When we reviewed the Contact Us page in March 2017 it accounted for 320 feedback submissions (the 2nd highest ranked pages with feedback) and was the single highest area of dissatisfaction with the website

Its percentage of overall website dissatisfaction for the previous four months was;

  • February 2017 - 17%
  • January 2017 - 16%
  • December 2016 - 9%
  • November 2016 - 10%

58 submissions had commented on their reasons for dissatisfaction, which were;

  • Lack of contact information/hard to find (39%)
  • General enquiry/miscellaneous comment (26%)
  • Mentions need for general email address/enquiry form (21%)
  • Problem with website generally (14%)

Exit rates for the Contact Us page were as high as 52%, suggesting users were being driven to the telephone.

Options we considered

We explored the Contact pages used by 14 different organisations to get a range of options to consider. These fell broadly into four categories;

  1. Using A-Z pages to supplement navigation and provide contact information, such as Birmingham’s
  2. Developing a better generic contact form, such as Hounslow’s
  3. Using an interactive query form to provide drill-down functionality to better match a user’s requirements, such as Worcestershire’s
  4. Returning to a full contact list, albeit better presented, such as Bristol’s

However, none quite met what we were looking for.

Introducing webchat

In late 2016 our Customer Contact team were developing an approach called Digital Assist to use their staff to respond to digital contact channels like Twitter and Facebook Messenger. As part of this they wanted to deploy webchat for a select set of service areas via the Contact Us page.

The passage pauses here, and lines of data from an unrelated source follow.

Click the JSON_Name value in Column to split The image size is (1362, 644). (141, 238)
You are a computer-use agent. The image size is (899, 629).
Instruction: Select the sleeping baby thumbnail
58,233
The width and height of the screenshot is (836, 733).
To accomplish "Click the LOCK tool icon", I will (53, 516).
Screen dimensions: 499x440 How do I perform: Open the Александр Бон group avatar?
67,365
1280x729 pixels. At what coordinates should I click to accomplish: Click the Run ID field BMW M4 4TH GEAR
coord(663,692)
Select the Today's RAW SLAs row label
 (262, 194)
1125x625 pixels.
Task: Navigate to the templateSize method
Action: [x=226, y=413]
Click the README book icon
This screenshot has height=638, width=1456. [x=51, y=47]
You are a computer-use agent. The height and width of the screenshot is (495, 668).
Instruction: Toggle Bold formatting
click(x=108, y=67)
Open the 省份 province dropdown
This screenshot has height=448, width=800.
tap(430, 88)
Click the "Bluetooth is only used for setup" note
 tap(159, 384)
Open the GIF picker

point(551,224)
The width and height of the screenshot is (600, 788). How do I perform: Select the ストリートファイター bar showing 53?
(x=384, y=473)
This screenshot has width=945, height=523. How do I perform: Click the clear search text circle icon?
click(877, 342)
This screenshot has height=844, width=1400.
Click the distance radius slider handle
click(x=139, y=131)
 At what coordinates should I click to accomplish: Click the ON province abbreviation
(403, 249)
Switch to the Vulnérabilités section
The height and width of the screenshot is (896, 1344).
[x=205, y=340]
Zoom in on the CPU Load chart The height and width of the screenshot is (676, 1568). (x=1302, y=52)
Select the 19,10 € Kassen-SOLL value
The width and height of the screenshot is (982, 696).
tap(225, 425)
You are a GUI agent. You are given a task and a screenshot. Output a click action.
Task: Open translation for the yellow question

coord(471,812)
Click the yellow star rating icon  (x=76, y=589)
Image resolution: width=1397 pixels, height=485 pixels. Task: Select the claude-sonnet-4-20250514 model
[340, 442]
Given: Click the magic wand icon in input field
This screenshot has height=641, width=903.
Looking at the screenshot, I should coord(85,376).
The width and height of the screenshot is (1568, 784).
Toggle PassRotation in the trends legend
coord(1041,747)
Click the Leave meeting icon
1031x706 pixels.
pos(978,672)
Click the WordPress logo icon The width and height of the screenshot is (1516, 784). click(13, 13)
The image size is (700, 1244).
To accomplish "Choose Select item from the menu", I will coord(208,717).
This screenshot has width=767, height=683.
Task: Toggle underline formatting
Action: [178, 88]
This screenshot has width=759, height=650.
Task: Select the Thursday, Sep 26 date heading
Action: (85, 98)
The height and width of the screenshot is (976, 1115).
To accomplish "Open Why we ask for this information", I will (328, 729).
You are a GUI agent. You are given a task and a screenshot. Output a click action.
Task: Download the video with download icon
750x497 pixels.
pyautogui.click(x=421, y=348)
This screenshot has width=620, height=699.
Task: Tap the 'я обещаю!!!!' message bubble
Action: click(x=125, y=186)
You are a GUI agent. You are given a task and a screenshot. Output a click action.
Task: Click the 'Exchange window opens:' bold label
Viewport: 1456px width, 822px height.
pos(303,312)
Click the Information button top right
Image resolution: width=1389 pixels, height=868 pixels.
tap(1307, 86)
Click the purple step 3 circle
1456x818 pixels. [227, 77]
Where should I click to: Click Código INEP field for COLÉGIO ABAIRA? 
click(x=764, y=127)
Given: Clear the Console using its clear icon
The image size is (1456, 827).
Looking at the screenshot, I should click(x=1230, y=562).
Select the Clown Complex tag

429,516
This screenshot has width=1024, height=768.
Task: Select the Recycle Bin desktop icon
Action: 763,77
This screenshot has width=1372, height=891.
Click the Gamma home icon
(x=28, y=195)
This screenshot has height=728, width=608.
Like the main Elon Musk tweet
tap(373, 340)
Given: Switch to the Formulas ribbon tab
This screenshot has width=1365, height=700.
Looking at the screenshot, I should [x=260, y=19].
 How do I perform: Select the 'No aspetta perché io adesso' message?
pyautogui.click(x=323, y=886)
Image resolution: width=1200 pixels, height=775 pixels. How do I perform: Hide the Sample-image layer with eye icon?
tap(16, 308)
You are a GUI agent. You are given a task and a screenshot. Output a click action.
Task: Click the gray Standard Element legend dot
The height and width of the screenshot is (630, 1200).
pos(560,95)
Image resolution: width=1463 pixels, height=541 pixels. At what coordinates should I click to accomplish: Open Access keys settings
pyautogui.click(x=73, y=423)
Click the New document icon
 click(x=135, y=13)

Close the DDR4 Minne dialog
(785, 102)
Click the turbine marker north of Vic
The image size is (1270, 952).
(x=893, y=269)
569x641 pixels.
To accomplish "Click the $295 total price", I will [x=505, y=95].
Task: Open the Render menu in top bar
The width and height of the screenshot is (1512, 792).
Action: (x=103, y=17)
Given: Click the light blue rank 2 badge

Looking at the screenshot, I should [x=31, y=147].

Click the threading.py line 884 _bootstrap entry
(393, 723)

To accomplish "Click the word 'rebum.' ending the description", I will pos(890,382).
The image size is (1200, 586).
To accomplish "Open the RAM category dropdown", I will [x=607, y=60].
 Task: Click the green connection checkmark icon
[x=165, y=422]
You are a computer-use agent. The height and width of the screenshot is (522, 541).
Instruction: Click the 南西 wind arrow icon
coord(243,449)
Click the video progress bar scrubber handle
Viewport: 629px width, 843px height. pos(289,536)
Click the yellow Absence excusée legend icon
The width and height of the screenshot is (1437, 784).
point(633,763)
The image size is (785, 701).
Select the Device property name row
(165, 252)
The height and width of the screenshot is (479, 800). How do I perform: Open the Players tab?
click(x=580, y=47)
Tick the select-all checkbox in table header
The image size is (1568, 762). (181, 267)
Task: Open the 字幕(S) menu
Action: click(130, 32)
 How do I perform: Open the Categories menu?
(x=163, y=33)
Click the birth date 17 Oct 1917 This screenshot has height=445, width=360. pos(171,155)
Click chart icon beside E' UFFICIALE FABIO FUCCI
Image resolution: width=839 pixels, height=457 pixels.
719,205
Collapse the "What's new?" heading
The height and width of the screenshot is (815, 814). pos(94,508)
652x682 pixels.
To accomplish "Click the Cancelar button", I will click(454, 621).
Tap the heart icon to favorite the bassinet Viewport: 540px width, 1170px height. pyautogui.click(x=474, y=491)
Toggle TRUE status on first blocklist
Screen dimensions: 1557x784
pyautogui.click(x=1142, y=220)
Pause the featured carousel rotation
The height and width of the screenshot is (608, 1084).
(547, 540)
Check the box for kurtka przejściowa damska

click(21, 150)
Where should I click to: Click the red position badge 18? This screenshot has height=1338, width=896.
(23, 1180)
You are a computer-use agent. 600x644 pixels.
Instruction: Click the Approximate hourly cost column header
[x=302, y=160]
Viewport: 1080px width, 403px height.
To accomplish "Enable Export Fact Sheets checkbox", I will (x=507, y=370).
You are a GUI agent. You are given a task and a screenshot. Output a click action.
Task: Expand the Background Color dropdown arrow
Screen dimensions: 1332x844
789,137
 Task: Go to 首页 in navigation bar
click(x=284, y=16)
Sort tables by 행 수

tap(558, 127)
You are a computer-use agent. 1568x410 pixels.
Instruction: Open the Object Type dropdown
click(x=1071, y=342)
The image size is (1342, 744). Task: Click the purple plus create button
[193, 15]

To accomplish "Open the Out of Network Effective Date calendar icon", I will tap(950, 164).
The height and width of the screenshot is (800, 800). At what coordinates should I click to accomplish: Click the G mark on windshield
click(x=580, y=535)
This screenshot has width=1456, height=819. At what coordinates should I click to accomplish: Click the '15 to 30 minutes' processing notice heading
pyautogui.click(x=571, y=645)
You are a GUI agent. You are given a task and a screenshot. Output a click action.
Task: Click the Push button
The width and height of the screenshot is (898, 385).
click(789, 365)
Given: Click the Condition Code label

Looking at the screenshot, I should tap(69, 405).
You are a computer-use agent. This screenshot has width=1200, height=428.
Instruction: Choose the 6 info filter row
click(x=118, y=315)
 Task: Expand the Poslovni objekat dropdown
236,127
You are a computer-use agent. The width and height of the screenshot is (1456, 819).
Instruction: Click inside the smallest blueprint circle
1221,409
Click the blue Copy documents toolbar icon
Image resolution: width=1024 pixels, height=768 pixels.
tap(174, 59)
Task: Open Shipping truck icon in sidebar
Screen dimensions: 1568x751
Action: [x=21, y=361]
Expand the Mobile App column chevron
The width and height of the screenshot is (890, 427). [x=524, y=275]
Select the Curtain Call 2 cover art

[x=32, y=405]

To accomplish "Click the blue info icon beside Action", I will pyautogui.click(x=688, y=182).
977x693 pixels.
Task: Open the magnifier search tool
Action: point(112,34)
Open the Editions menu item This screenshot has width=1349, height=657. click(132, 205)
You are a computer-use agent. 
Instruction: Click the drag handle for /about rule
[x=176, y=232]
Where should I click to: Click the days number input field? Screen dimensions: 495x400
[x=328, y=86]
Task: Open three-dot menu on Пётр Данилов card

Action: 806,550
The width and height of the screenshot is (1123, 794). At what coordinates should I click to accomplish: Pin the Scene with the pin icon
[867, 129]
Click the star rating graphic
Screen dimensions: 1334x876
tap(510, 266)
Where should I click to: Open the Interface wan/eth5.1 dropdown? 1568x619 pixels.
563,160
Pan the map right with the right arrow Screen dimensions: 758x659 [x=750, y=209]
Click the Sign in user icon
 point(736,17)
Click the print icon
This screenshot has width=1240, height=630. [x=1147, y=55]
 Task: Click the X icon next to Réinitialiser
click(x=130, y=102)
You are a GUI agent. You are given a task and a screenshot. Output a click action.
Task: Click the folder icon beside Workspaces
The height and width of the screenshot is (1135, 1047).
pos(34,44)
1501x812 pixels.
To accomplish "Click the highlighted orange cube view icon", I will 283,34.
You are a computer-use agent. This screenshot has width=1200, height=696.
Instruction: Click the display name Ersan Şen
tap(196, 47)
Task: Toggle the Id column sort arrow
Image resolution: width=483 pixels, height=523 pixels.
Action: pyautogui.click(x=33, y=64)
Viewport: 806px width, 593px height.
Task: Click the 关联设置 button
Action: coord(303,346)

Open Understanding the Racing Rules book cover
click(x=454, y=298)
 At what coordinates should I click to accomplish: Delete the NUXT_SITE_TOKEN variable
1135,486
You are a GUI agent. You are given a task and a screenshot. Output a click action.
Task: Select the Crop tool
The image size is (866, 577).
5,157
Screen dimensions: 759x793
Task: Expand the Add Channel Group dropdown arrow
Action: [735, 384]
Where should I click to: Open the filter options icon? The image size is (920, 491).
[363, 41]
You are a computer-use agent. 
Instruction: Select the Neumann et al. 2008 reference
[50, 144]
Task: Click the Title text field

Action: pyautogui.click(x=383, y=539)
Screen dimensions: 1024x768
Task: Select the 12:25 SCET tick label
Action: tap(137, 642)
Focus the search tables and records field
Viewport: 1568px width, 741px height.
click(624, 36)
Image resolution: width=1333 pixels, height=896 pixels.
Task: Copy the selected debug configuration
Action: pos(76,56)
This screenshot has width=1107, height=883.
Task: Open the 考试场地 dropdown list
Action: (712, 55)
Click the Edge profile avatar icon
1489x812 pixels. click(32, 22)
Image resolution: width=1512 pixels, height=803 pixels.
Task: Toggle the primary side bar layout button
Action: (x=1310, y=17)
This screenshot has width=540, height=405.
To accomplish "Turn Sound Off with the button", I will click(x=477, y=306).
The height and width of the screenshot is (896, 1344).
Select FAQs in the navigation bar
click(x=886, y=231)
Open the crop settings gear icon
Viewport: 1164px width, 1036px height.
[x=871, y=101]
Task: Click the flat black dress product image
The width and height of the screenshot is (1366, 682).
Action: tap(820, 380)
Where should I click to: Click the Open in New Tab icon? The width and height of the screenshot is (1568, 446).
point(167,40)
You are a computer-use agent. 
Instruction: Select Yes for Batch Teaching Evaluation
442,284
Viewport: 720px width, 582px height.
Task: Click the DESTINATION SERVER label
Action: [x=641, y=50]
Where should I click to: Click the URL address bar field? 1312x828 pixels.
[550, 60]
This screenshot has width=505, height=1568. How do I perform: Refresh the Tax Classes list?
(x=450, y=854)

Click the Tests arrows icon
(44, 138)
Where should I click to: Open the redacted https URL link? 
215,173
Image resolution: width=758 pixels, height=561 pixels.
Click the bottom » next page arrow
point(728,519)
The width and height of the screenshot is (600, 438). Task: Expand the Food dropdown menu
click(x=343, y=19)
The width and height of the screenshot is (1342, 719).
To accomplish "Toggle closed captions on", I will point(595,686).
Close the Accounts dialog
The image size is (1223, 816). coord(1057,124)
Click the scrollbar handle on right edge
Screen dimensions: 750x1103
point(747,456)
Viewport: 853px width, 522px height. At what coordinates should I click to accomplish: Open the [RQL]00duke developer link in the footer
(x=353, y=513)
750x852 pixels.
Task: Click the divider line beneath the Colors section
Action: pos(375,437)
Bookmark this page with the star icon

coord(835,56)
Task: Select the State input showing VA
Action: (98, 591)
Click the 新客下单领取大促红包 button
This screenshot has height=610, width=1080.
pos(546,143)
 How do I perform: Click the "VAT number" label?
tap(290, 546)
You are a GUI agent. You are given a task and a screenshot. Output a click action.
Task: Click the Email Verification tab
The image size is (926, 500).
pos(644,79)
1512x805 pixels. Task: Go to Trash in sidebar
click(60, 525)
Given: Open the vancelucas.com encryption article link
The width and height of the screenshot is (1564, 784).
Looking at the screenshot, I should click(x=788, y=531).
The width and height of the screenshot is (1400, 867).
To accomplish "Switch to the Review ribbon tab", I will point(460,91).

We spoke to three councils (Redcar & Cleveland, Leeds, Kings Lynn & West Norfolk) about their experiences with webchat as part of research into implementing a solution, which is when we came across Kings Lynn & West Norfolk’s Contact Us page.

As there was capital funding set aside or implementing webchat, we saw an opportunity to bring two sets of business needs together to create a new Contact Us page that;

  • Offered an interactive approach to drill down to a users specific contact requirements
  • Helped retain website visitors on the site rather than exiting
  • Allowed promotion of specific online forms or web pages as a first option, relevant telephone and email addresses as a second, and webchat for those services trialling it.

Kings Lynn & West Norfolk’s experience with their page was it had been “well received by most of those using it” which to us meant the necessary evidence was there that it would work for Oxford too.

Collaborative development

Having had a quote from our CMS provider for the necessary development we realised we wouldn’t have sufficient budget to cover the work.

We decided to approach the web team at Kings Lynn & West Norfolk, as they had developed the functionality themselves and used the same CMS as us. We quickly decided that collaboration between the two authorities would deliver an outcome closer to our requirements, and as it turned out at only 10% of the quoted cost from our provider. They agreed to develop it for us, so we put together a specification and contract.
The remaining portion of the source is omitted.